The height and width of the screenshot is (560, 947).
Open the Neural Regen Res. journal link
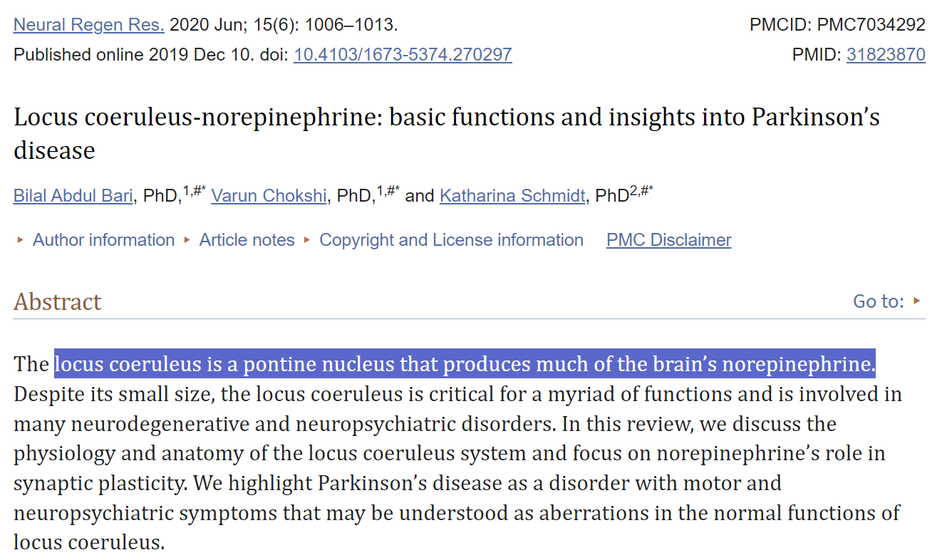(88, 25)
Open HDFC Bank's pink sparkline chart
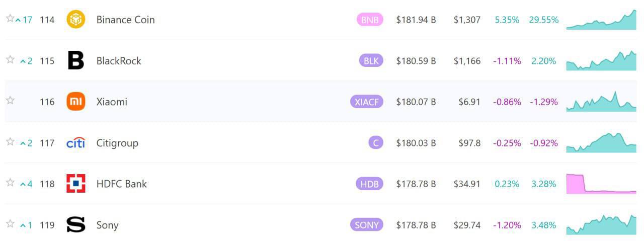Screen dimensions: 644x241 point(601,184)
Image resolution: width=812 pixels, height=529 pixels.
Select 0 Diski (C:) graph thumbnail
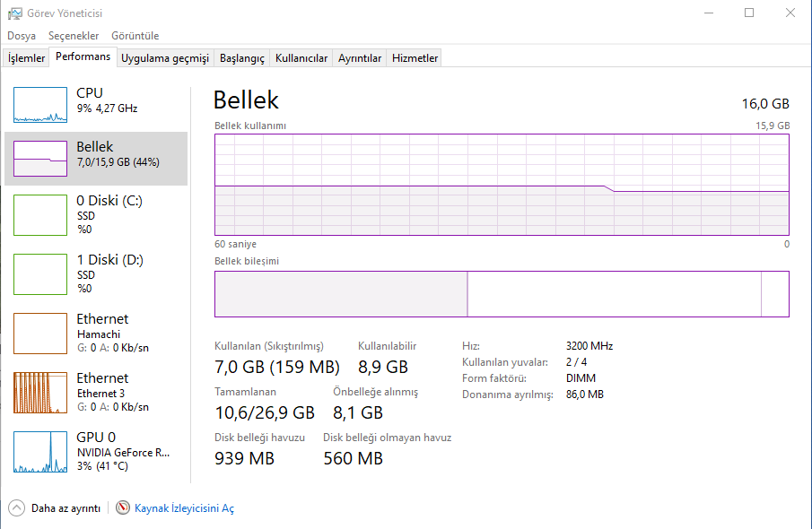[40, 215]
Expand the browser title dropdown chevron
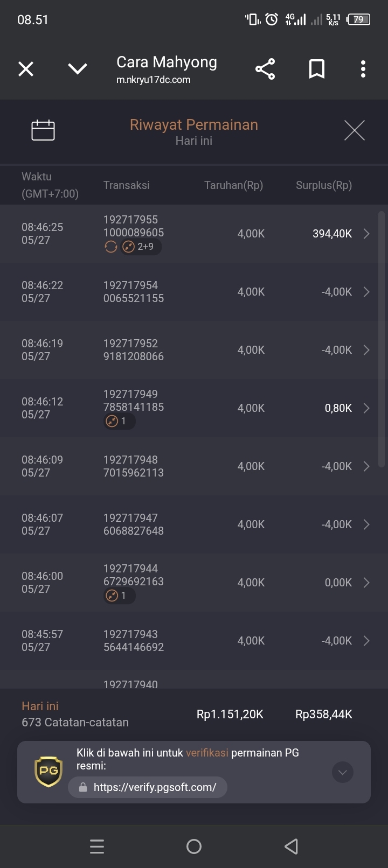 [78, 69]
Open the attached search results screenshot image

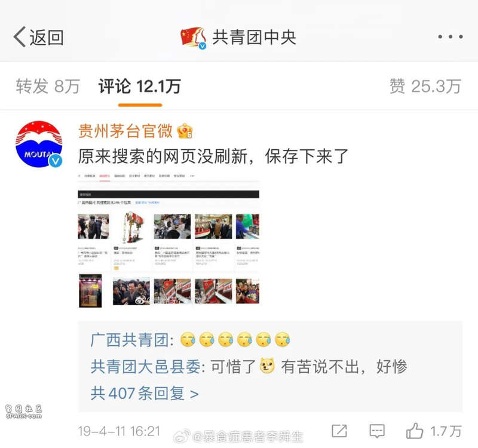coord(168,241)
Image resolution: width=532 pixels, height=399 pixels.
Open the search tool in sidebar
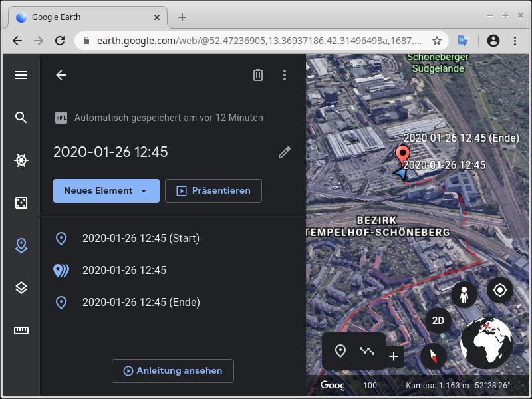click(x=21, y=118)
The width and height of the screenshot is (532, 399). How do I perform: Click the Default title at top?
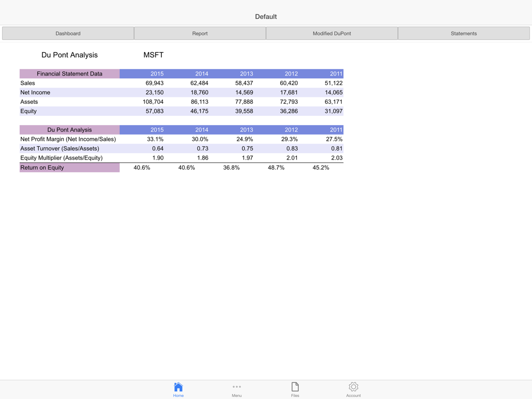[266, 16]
══════
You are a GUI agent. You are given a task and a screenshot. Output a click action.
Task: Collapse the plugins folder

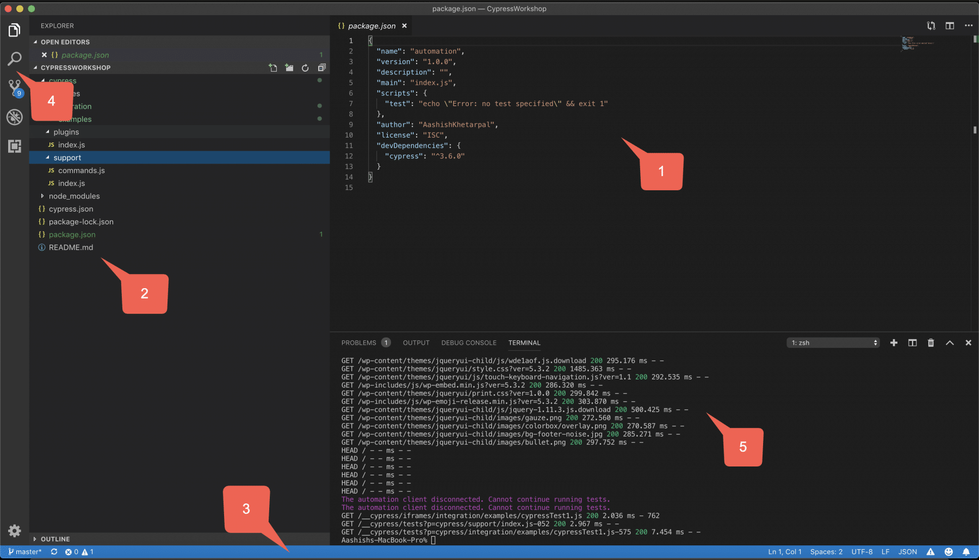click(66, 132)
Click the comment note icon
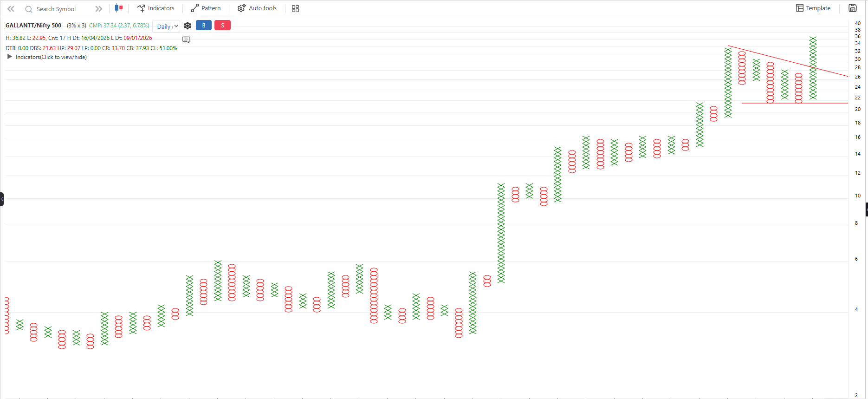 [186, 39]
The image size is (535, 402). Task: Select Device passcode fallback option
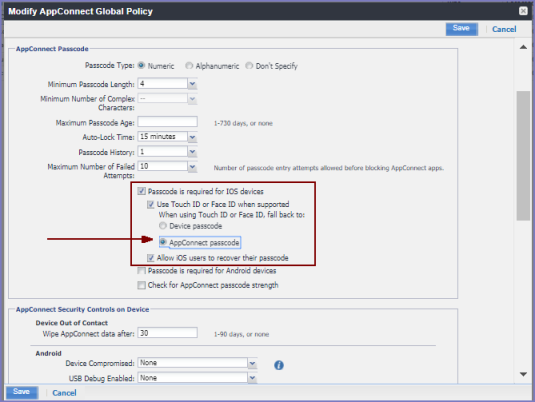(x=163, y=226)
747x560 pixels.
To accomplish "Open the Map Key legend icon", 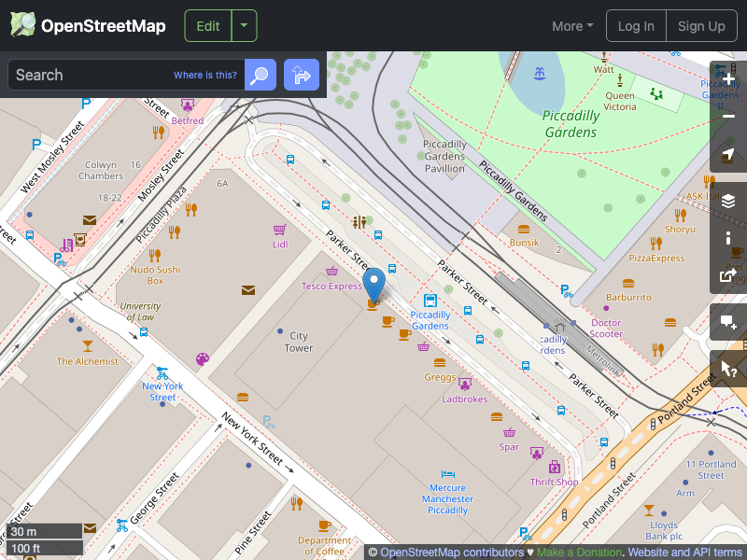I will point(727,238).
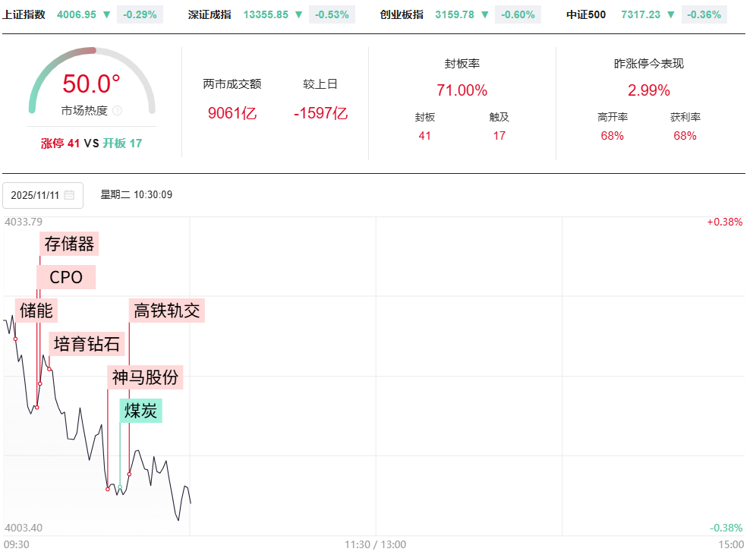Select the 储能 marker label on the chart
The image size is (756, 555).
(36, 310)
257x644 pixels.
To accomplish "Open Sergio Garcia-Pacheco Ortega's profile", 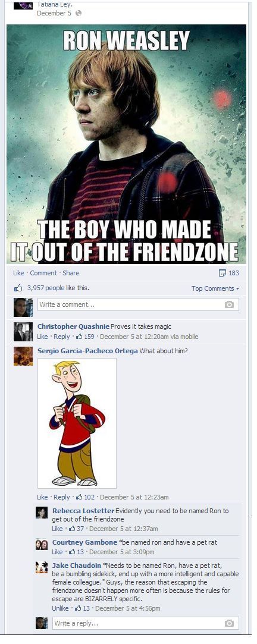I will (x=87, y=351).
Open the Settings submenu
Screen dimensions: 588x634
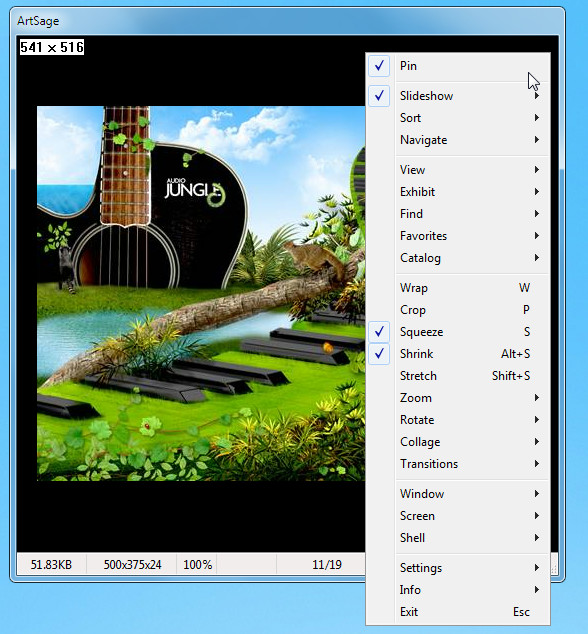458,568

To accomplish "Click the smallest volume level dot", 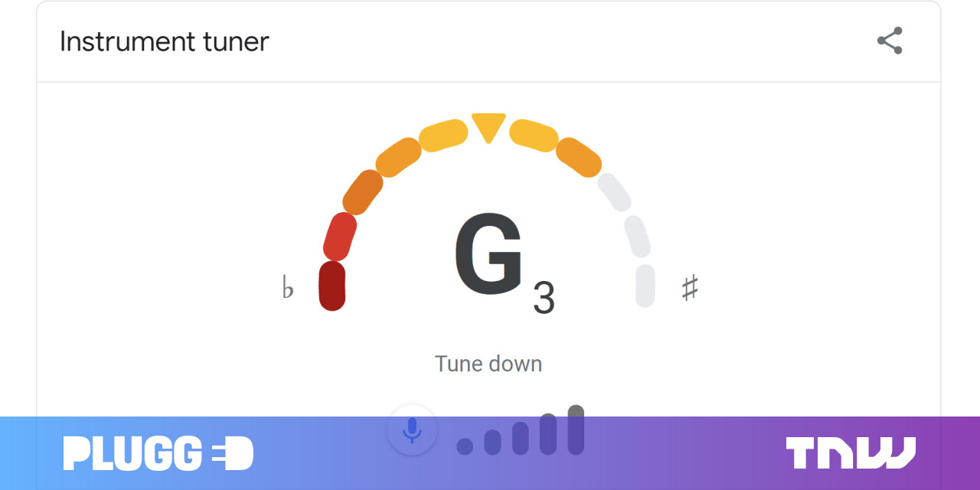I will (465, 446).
══════
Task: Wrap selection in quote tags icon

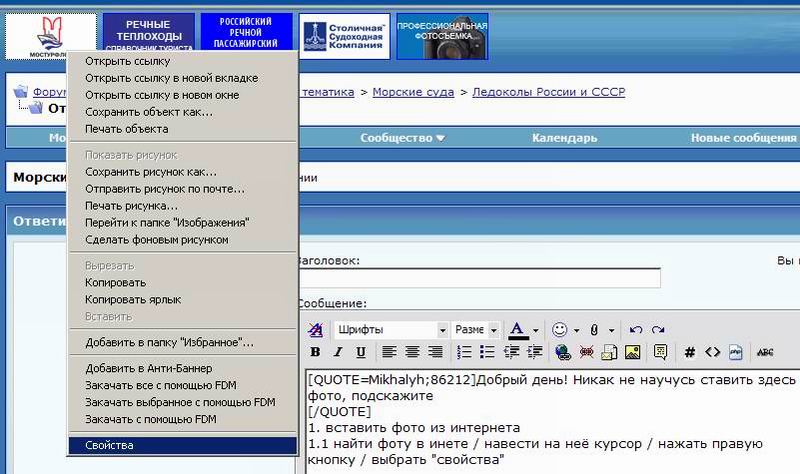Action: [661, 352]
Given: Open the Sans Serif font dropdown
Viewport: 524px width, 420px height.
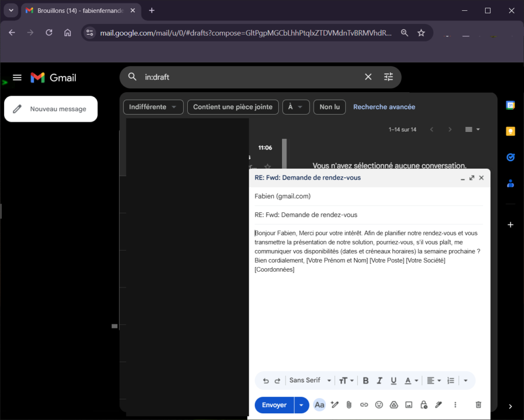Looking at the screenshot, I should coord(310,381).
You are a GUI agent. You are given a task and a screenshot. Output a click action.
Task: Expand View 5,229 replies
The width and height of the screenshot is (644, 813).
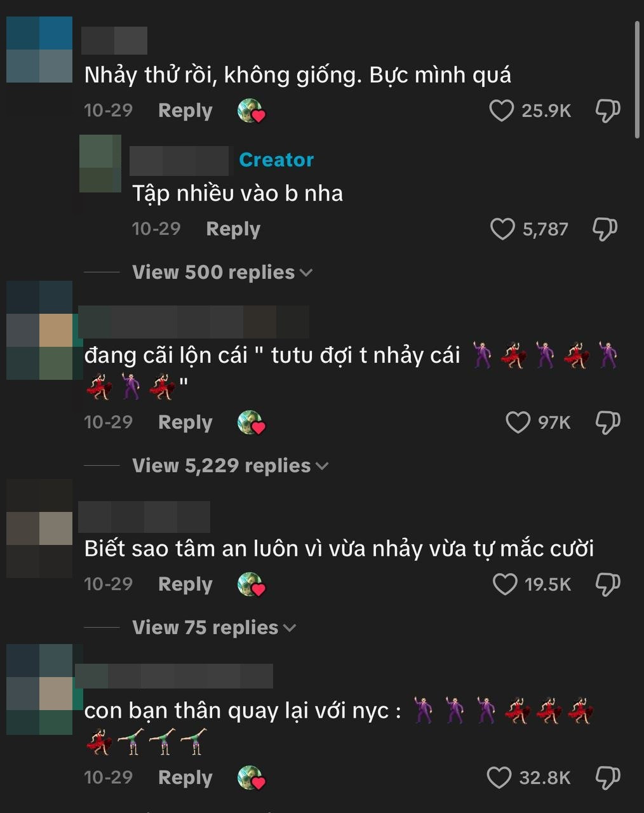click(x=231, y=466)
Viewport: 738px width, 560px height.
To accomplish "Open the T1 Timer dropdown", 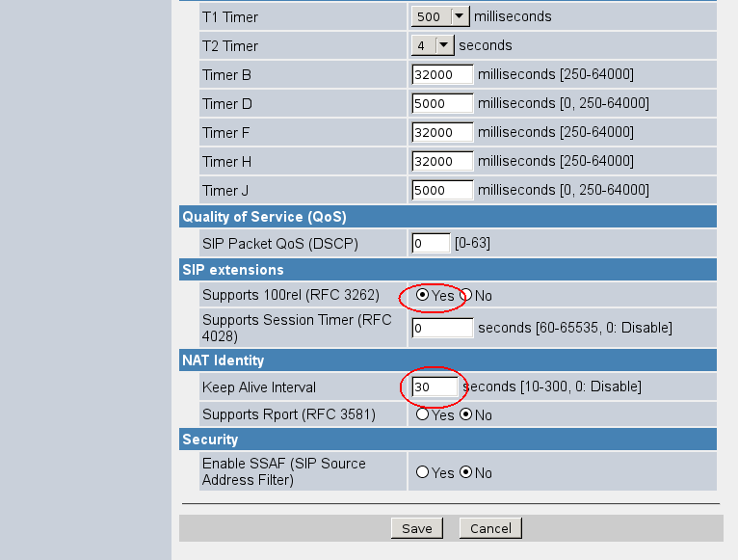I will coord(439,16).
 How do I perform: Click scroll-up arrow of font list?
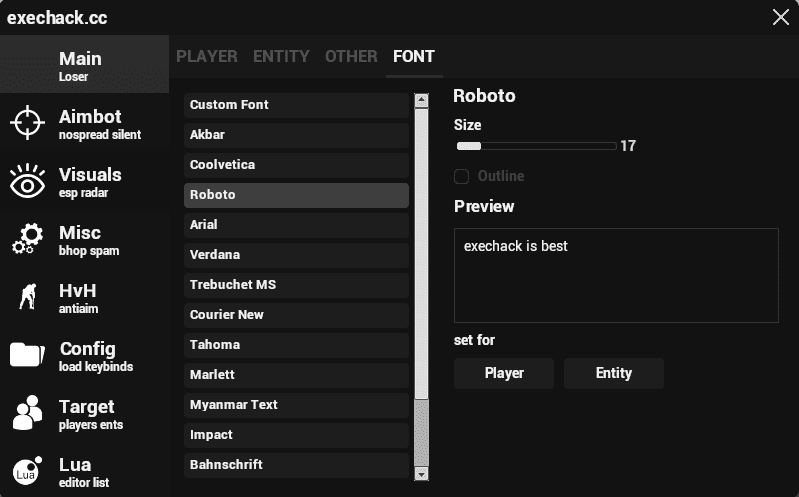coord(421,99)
══════
- [TASK STATEMENT]: Report how many lines in the records hold the word "pixels", giving the number and nothing else.

- [REPLY]: 4